Dalle paure reali, e fondate, di Lui alle paure immaginarie di Greta e Laura. Quell’ “apparizione spettrale” che fa tanto “Non aprite quella porta” – per citare un critico che stimo molto – in realtà ricorda più i morti di Federico Fellini in “8 e ½” (anche se “i morti son morti”), “fantasmi che pongono domande a cui è imbarazzante rispondere”. I morti, in quanto trapassati in un’altra dimensione, sono stranieri, possono venire in pace, seguendo l’etimo greco Xenos, ma anche in guerra, in base all’etimo latino hostis che, però, significa anche “ospitalità”. Quest’ambiguità così forte emerge tutta nel lavoro di Paravidino che fa propria – occorre capire quanto consciamente – la lezione di Derrida secondo il quale per poter riconoscere l’Altro da me, è necessario che questo venga individuato come “diverso da me”. Paravidino, infatti, lo evidenzia in un dialogo magistrale tra i due “lui” sulla provenienza del cibo che stanno mangiando.
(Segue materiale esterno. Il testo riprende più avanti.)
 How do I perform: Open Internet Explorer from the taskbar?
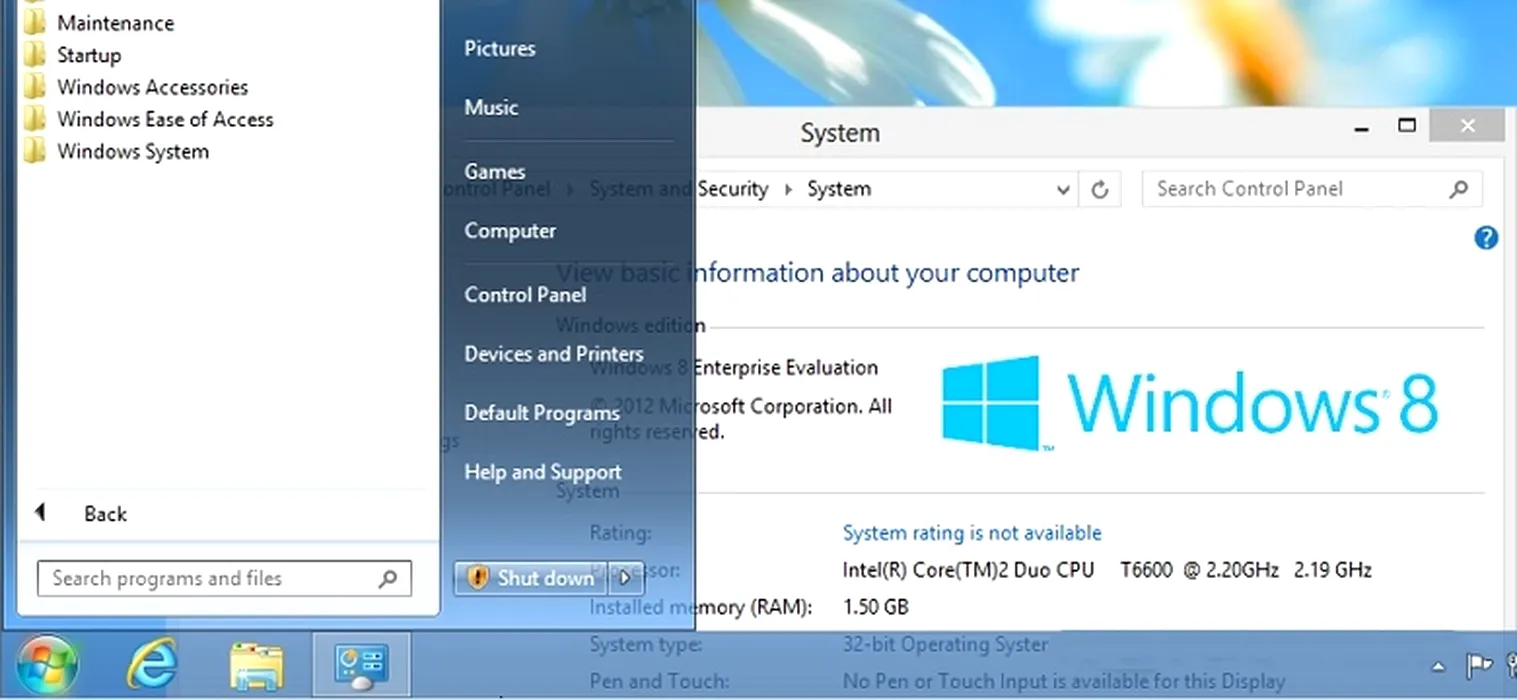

Il marito di Chiara diviene, via via, sempre più aggressivo cercando di imporre la sua lingua, quella “casa mobile”, quella “patria” che ci accompagna in ogni nostro spostamento. Lui, che sta cercando di familiarizzare con lo Straniero, cerca di andargli incontro condividendo anche alcune parti del suo discorso ma, alla fine, messo alle strette, nel momento in cui sente minacciata l’integrità sua e della compagna, caccia Chiara e suo marito fuori di casa.

Chiamatelo come volete, “conversation play”, pièce minimalista di impianto pinteriano o anche merda d’artista ma “I Vicini” di Fausto Paravidino, tolto il finale che rappresenta un “corpus” totalmente staccato da tutto il resto e francamente evitabile, mostra, ancora una volta, un autore talentuosissimo, capace di scrivere dialoghi serrati, pieni di ritmo e originali, e di far comunicare tra loro elementi eterogenei senza rendere gravoso l’impianto narrativo. Perché dovrebbe deludere?